The Sixth Circuit Court of Appeals recently upheld the district court’s grant of Little Caesar’s motion for a preliminary injunction preventing a holdover franchisee from continuing to operate its restaurants. Little Caesar Enters., Inc. v. Miramar Quick Serv. Rest. Corp., Case. No. 19-1860 (6th Cir. June 25, 2020). Lathrop GPM represented Little Caesar in this case. As we previously reported in Issues 244 and 246 of The GPMemorandum, this case involves a franchisee of four Little Caesars franchises in Connecticut and Massachusetts that was terminated for its failure to adhere to operational standards. Nearly a year after the case was filed, Little Caesar sent supplemental notices of termination arising from Miramar’s failure to report gross sales and pay the corresponding royalty and advertising fees, and moved for a preliminary injunction to prevent Miramar from continuing to operate the restaurants, infringing on Little Caesar’s trademarks, and violating its post-termination obligations. The district court granted Little Caesar’s motion.
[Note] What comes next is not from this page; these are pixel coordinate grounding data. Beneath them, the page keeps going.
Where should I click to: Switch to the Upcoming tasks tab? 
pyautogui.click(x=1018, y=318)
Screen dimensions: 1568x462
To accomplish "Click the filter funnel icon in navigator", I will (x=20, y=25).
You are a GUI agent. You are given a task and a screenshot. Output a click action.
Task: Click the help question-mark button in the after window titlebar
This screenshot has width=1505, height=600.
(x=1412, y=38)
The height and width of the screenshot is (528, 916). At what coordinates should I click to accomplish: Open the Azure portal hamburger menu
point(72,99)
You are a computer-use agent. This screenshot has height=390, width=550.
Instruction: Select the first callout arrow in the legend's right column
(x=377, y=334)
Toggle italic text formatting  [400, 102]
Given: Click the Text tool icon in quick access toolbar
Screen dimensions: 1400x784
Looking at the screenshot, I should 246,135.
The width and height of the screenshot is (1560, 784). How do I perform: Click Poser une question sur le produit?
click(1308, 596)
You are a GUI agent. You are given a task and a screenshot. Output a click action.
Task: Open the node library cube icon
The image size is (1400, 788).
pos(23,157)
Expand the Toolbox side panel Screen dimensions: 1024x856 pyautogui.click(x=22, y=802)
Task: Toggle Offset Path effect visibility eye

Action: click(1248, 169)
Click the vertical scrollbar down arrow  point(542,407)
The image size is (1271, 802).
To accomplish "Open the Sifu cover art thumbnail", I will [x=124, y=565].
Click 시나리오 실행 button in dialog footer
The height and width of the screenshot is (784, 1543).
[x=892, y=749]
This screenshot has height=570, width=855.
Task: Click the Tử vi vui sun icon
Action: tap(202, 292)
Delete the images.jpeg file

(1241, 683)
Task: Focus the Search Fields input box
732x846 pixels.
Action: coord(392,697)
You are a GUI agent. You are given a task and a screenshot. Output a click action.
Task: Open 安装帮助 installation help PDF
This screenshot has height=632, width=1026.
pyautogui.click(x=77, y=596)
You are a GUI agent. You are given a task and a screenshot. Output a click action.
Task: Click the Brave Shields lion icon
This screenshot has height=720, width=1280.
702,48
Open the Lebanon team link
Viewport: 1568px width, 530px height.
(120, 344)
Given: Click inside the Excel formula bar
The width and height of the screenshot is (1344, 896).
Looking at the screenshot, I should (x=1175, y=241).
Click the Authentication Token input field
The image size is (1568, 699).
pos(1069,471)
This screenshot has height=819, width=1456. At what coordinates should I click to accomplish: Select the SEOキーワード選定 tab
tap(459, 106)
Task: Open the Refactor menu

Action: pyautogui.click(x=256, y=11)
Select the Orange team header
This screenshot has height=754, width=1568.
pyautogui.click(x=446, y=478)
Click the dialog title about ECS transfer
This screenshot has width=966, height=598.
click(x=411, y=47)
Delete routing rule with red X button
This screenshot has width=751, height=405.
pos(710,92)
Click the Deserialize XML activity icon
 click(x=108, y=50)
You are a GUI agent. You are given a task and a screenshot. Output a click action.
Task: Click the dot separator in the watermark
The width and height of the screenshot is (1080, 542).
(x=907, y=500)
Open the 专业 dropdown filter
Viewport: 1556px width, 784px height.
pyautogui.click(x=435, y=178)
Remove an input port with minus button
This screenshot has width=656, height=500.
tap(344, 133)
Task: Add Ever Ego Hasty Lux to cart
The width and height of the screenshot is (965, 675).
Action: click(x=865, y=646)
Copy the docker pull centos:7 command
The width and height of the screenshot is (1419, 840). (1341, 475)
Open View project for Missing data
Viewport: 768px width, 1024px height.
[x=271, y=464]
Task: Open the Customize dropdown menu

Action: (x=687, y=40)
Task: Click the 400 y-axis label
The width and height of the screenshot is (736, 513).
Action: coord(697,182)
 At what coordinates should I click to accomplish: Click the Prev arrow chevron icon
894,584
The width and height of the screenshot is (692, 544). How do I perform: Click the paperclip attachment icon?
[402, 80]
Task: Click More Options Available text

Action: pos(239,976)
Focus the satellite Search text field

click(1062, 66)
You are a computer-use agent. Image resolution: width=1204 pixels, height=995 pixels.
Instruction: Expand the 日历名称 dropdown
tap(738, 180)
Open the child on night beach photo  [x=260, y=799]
Miramar appealed, first claiming that the district court erred in granting the injunction because Little Caesar failed to prove by clear and convincing evidence that Miramar violated the franchise agreement. The appellate court easily disposed of this argument noting that the clear and convincing standard would not apply to a breach of contract claim even at trial, let alone at the preliminary injunction stage, and finding that the declarations and exhibits Little Caesar submitted in support of its motion provided ample evidence of Miramar’s violations. Miramar next argued that the district court erred in granting the injunction because Little Caesar allegedly violated the implied covenant of good faith and fair dealing by terminating its franchise agreement in a retaliatory manner. In dismissing this argument, the Sixth Circuit cited well-established case law providing that because Miramar had breached the franchise agreements, Little Caesar could terminate the agreements regardless of its alleged motivation. Finally, Miramar argued that Little Caesar had waived its right to an injunction by allowing it to operate for a year after the initial termination before seeking injunctive relief. The Sixth Circuit found that Miramar had forfeited this argument by failing to raise it before the district court. But it also determined that the argument would fail because the termination notices demanded that Miramar cease operations and cease using Little Caesar’s marks, but stated that Little Caesar’s election to seek judicial enforcement of the termination and its acceptance of amounts paid by Miramar did not constitute acquiescence in Miramar’s continued operations and use of Little Caesar’s marks.